— start of Source material —
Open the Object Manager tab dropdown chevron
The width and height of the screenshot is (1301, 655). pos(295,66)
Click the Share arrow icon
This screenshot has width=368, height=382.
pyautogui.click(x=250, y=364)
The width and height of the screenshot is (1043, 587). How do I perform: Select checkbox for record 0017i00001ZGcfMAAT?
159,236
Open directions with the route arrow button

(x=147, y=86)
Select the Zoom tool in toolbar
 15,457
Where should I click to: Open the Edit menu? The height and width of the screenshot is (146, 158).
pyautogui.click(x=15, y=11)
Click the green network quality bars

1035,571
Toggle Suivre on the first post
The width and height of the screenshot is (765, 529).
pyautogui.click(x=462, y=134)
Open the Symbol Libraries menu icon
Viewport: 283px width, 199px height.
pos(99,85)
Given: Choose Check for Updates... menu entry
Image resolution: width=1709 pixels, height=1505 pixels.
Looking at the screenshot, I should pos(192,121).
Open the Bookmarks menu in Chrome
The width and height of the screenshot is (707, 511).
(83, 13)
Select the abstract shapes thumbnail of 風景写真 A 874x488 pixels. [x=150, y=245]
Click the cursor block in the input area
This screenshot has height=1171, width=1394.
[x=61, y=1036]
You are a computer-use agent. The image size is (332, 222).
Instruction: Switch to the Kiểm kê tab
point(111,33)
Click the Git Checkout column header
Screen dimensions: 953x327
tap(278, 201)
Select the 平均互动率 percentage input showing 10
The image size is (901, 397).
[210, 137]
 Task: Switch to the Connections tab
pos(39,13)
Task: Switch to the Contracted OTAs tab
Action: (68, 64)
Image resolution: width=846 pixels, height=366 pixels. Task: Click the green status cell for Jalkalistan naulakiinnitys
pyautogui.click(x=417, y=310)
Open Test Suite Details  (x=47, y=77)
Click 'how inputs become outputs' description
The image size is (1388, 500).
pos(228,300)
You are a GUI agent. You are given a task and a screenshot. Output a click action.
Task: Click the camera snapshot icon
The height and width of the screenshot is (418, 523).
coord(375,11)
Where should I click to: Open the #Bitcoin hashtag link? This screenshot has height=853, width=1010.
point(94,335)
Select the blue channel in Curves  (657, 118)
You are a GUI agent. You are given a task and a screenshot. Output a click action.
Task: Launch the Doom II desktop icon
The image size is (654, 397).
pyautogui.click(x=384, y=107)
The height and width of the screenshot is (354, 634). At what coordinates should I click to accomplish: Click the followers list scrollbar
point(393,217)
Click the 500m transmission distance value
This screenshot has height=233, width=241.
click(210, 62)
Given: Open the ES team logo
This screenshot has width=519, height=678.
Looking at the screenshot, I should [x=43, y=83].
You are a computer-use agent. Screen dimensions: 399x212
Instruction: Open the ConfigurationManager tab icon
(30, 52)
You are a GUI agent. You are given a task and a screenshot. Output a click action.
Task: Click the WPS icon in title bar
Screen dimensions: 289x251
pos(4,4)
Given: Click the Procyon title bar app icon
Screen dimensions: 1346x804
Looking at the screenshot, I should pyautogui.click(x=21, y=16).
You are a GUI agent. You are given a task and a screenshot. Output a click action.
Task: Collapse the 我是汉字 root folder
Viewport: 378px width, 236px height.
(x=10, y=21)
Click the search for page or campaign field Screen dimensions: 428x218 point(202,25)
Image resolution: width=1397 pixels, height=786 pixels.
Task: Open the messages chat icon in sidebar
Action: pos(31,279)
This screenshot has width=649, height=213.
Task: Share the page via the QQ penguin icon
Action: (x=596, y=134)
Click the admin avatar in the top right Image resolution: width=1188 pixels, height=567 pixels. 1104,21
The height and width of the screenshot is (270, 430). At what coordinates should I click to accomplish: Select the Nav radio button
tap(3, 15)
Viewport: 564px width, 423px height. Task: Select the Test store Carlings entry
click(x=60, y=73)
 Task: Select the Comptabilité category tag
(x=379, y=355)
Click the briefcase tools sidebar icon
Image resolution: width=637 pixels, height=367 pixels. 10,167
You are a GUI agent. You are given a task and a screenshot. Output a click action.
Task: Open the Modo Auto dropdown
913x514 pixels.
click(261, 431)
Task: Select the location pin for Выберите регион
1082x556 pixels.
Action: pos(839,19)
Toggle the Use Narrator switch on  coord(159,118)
— end of Source material —
Task prompt: Please repeat the data starting at the line containing "Click 'how inputs become outputs' description" and ending at the line containing "Looking at the screenshot, I should [x=43, y=83].", substituting "computer-use agent" for "GUI agent" and leaving everything else unchanged.

Response:
Click 'how inputs become outputs' description
The image size is (1388, 500).
pos(228,300)
You are a computer-use agent. You are given a task and a screenshot. Output a click action.
Task: Click the camera snapshot icon
The height and width of the screenshot is (418, 523).
coord(375,11)
Where should I click to: Open the #Bitcoin hashtag link? This screenshot has height=853, width=1010.
point(94,335)
Select the blue channel in Curves  (657, 118)
You are a computer-use agent. You are given a task and a screenshot. Output a click action.
Task: Launch the Doom II desktop icon
The image size is (654, 397).
pyautogui.click(x=384, y=107)
The height and width of the screenshot is (354, 634). At what coordinates should I click to accomplish: Click the followers list scrollbar
point(393,217)
Click the 500m transmission distance value
This screenshot has height=233, width=241.
click(210, 62)
Given: Open the ES team logo
This screenshot has width=519, height=678.
Looking at the screenshot, I should [x=43, y=83].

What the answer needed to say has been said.